Entretanto, o tempo voava e, quase antes de perceberem, chegara o último dia da permanência de Loveday. A refeição da noite, na casa dos Warren, era o único momento em que toda a família — e mais alguém que acaso estivesse lá, precisando ser alimentado — se reunia em torno da comprida e escovada mesa na cozinha da sra. Warren, para conversar, rir, discutir, implicar e, em geral, ficar a par dos assuntos do dia. Nunca houvera qualquer sugestão de trocar-se de roupa ou de vestir-se algo mais formal. Uma apressada lavagem de mãos era tudo quanto se esperava, e todos ocupavam seus lugares com as roupas que tinham usado o dia inteiro, os homens com camisas de colarinho aberto, e a sra. Warren ainda usando seu avental.

A refeição era servida às seis e meia e, embora nunca menos do que um festim, tradicionalmente mencionava-se como "o chá". Era servida uma perna de carneiro, uma galinha ou peixe grelhado, juntamente com batatas amassadas e tostadas, três pratos de vegetais, molhos e picles, e potes de caldo escuro e suculento. Para "depois", havia geléias e tortas, pratos de creme e então um bolo feito em casa ou biscoitos e queijo, tudo acompanhado por grandes xícaras de chá forte.

Nesta noite, havia apenas a família.
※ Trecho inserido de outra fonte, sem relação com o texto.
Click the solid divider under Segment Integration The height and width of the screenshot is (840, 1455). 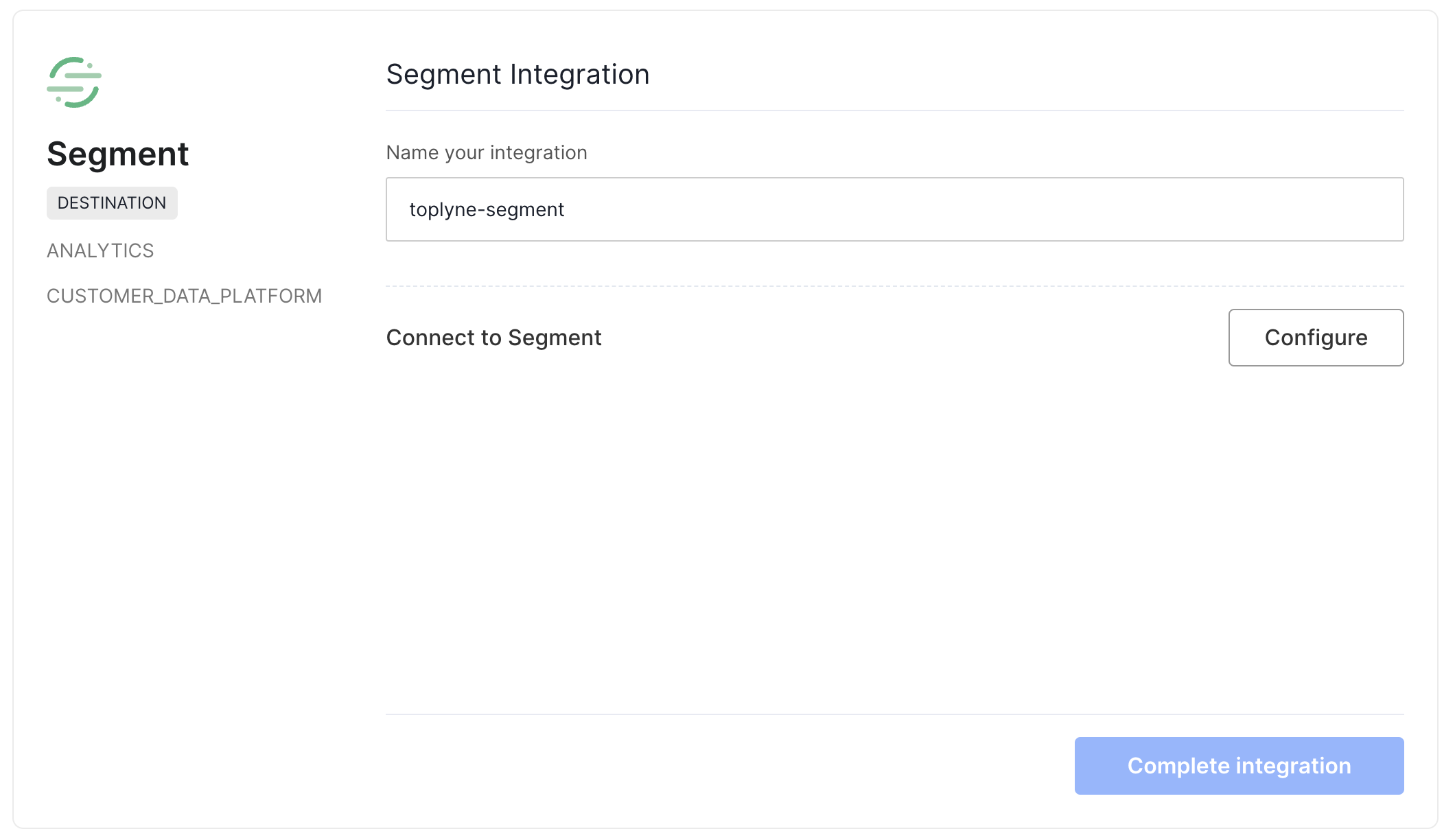point(894,110)
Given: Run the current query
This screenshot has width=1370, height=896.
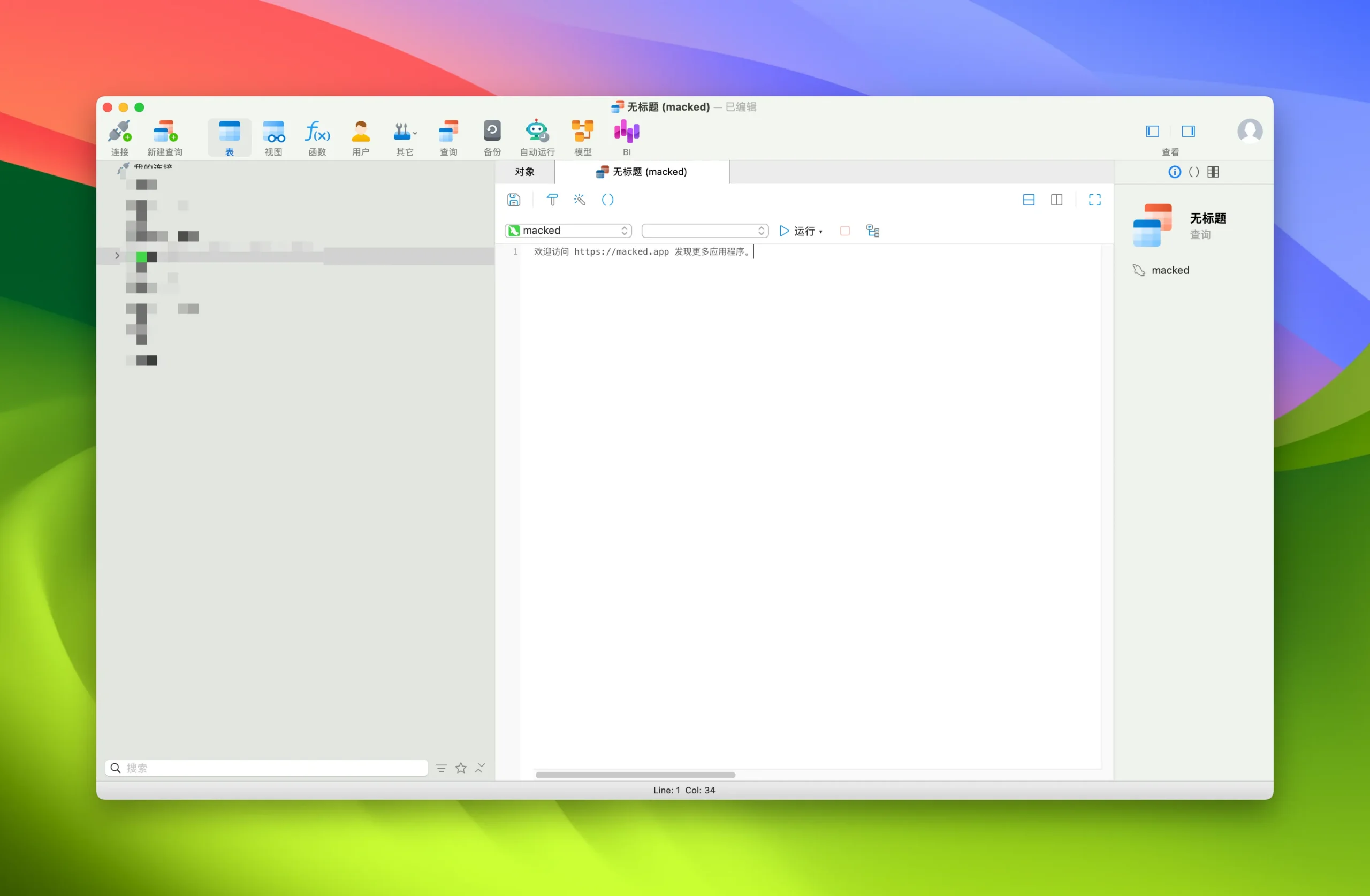Looking at the screenshot, I should tap(783, 231).
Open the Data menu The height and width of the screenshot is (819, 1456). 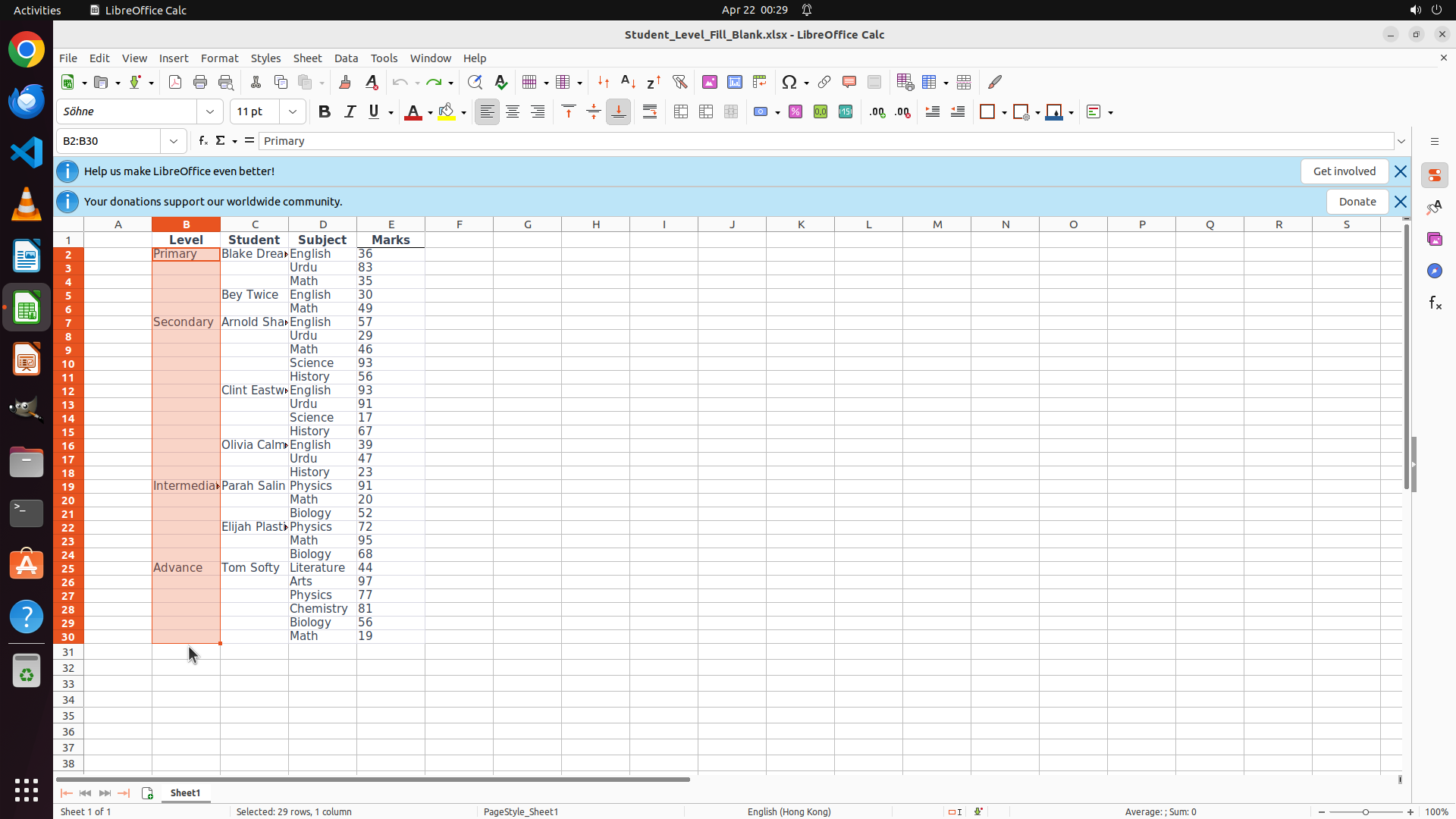[346, 58]
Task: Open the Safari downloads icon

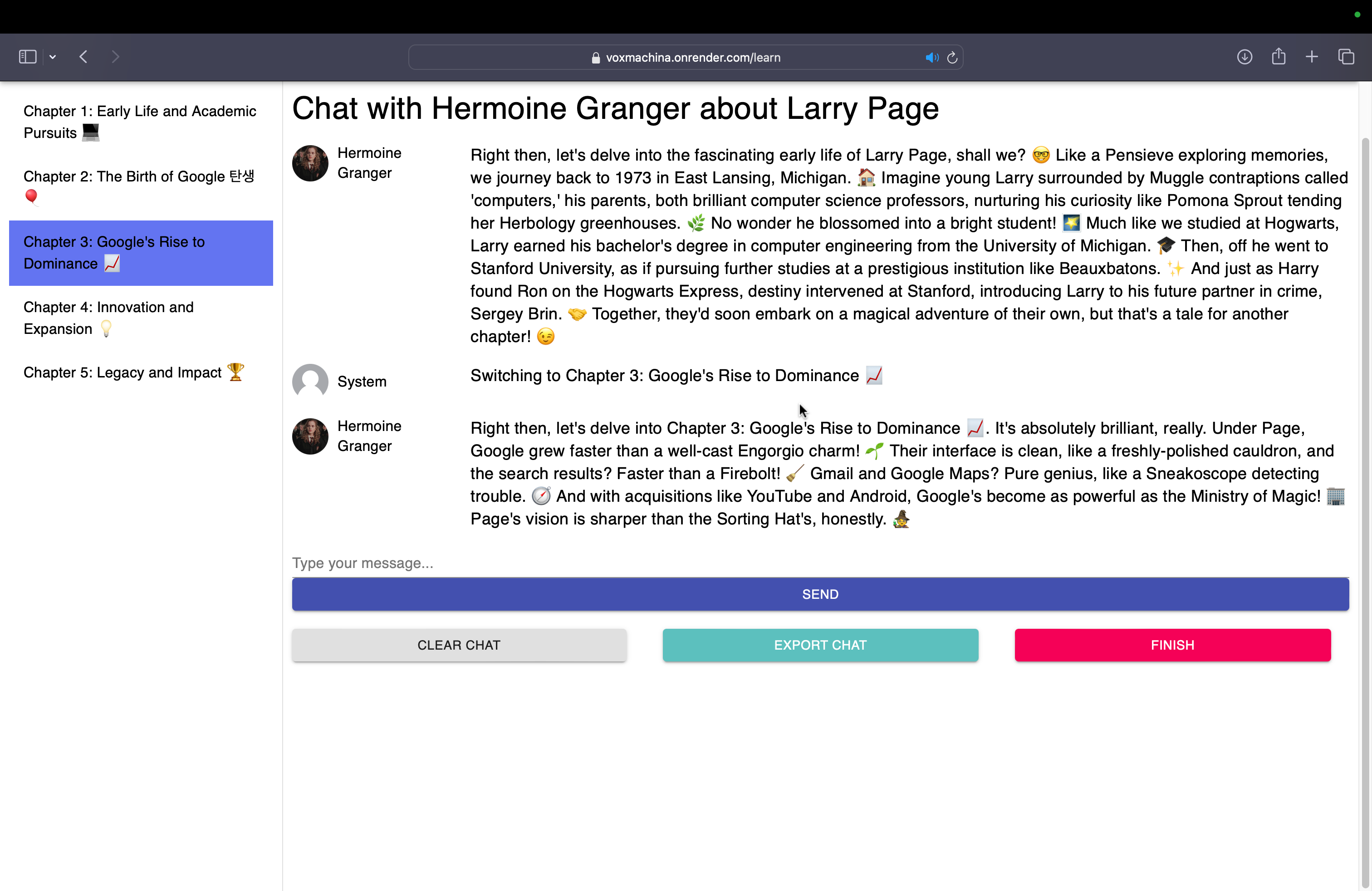Action: tap(1244, 56)
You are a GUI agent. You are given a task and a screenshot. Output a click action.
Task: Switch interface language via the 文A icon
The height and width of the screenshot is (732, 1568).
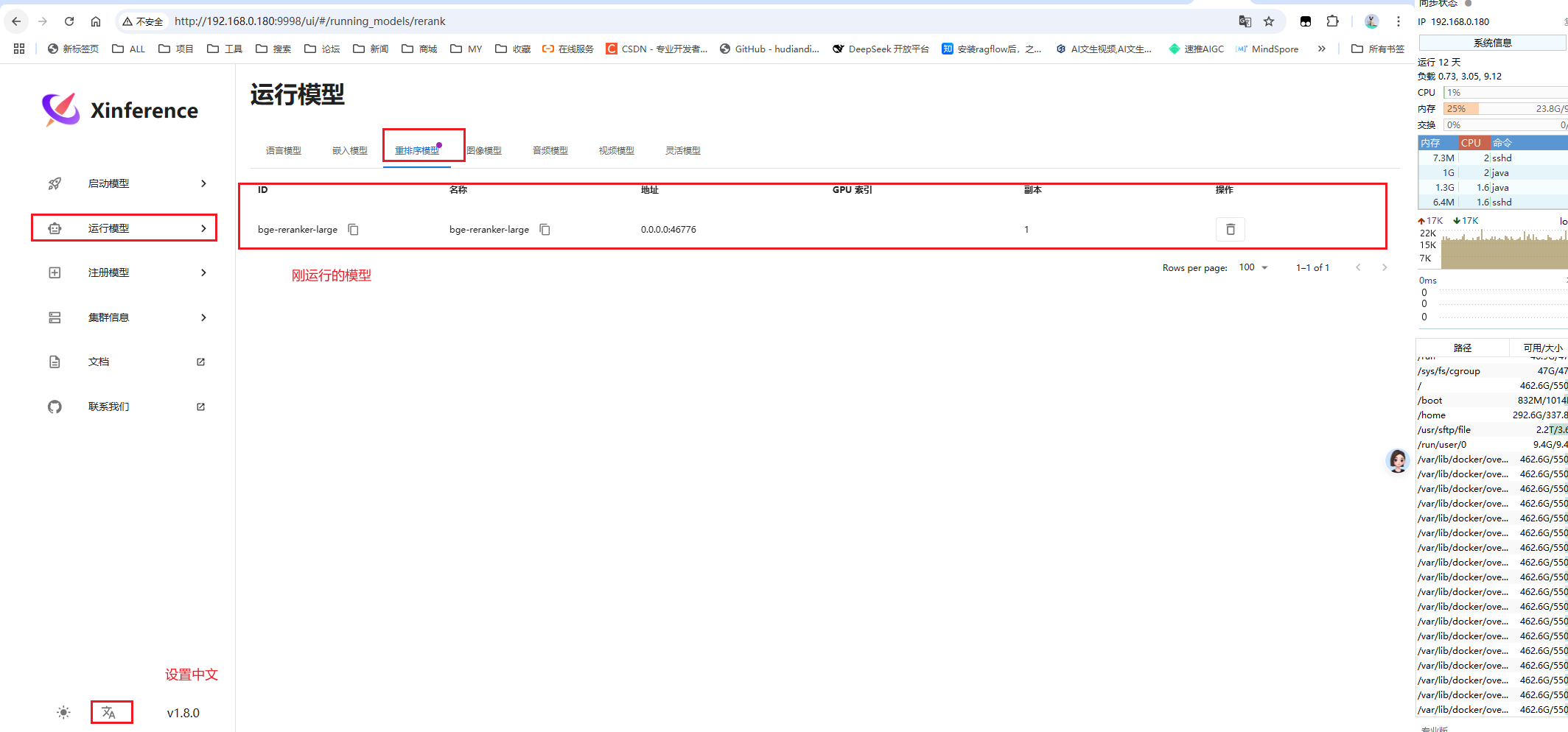(x=110, y=712)
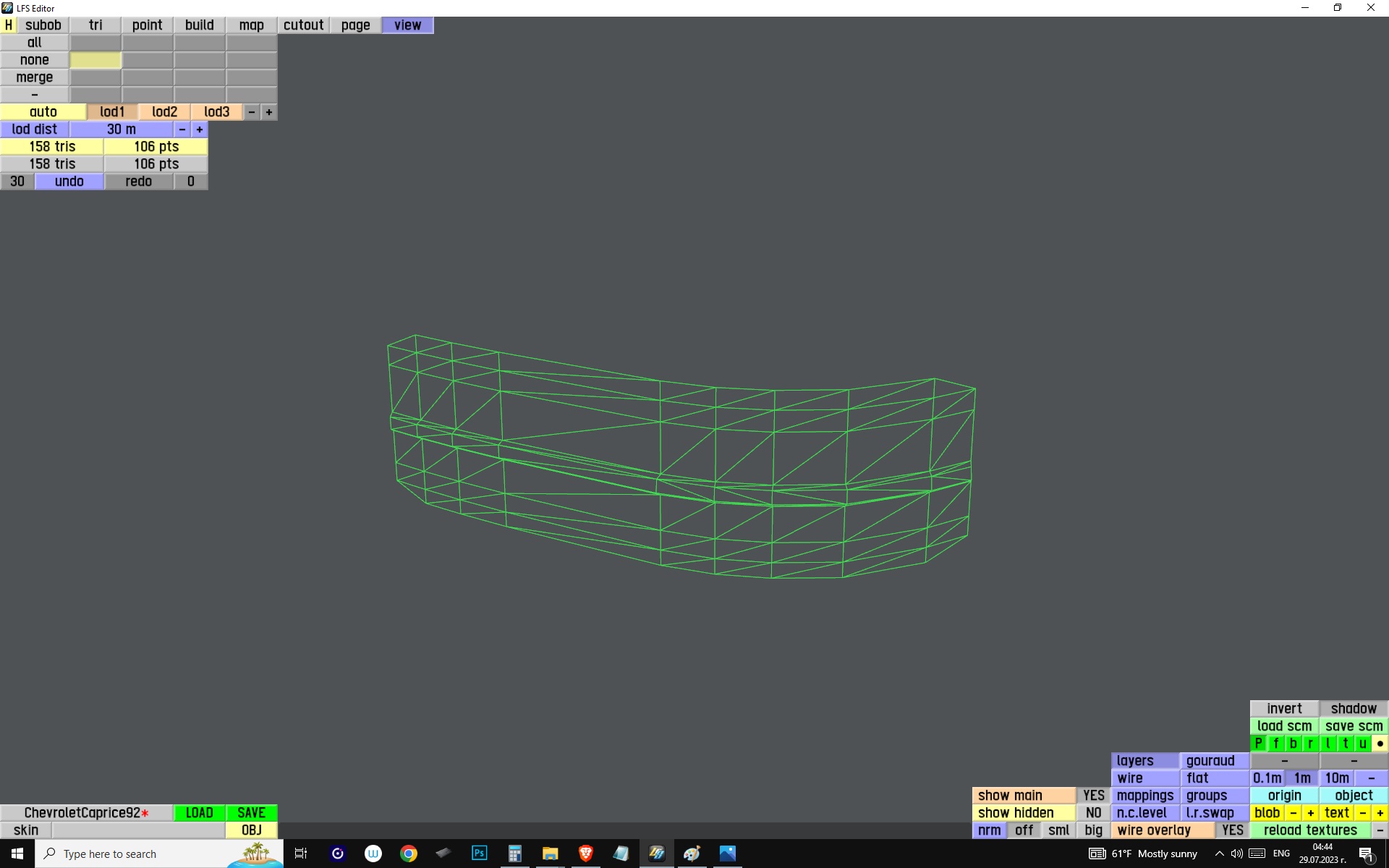Viewport: 1389px width, 868px height.
Task: Select the yellow highlighted subobject cell
Action: tap(95, 60)
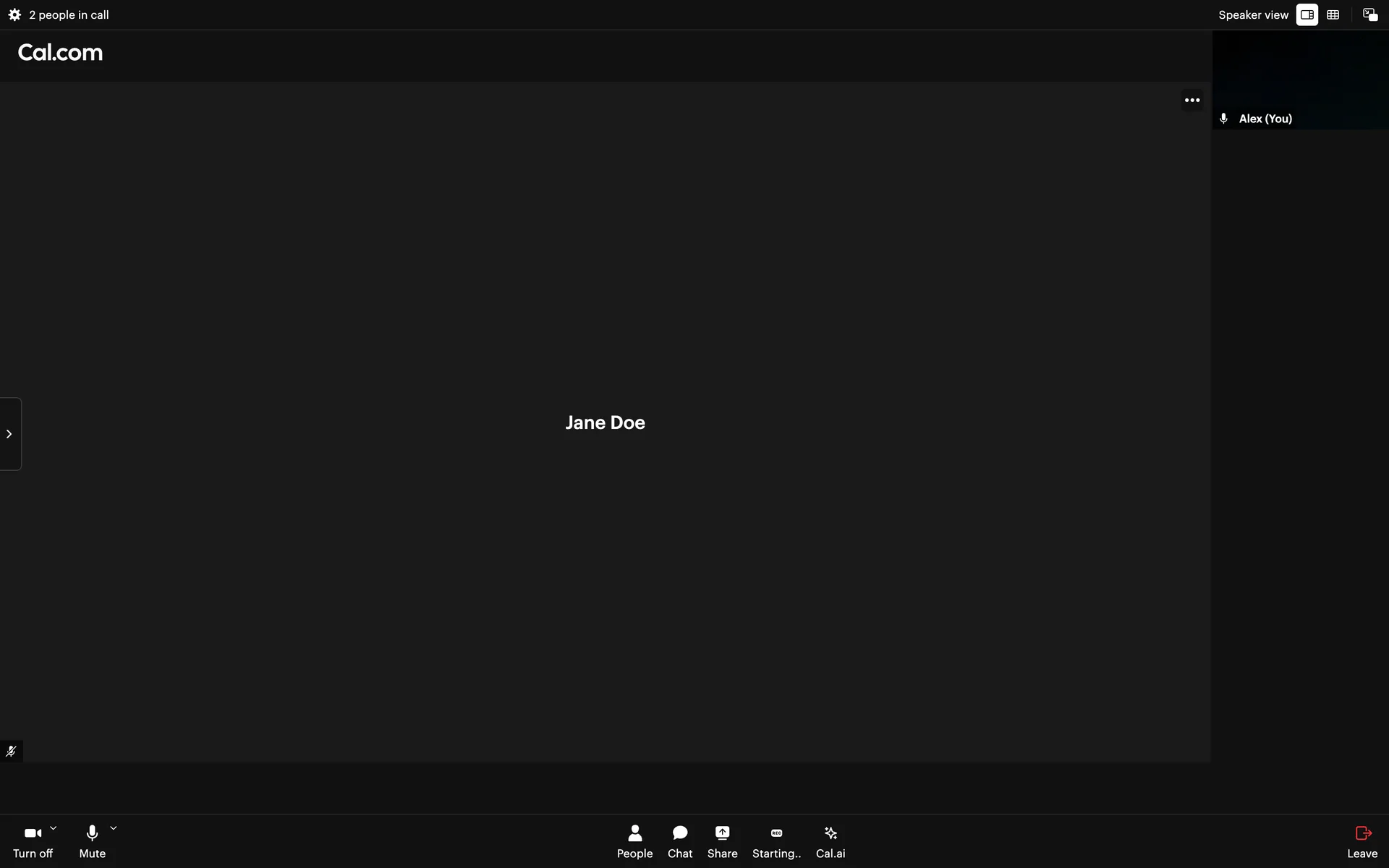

Os Warren, marido e mulher, Joe e as três jovens, de braços nus e frescas nos vestidos sem manga de algodão, que tinham posto sobre os maiôs, após um dia na praia.

— Sentiremos sua falta — disse o sr. Warren para Loveday. — Esta casa não será a mesma coisa sem você para nos deixar malucos...

— Você tem mesmo que ir? — perguntou a sra. Warren, algo tristonha.

— Sim, é preciso. Prometi a Fleet que voltaria, e há um mundo de trabalho para fazermos juntos. Só espero que Walter a esteja montando, pois do contrário, ficará fogosa e brava como quê.

— Bem, afinal você aqui tomou um bocado de sol — sorriu o sr. Warren. — O que não dirá sua mãe, vendo-a voltar para casa negra como uma indiazinha?

— Mamãe foi passar um tempo em Londres, portanto, não estará em casa. E se estivesse, morreria de inveja. Ela vive tentando bronzear-se. Às vezes toma banho de sol, mas sem vestir nada.

Joe ergueu as sobrancelhas.

— Então, diga a ela que venha à nossa praia. Poderíamos contentar-nos com um ou dois espetáculos extras.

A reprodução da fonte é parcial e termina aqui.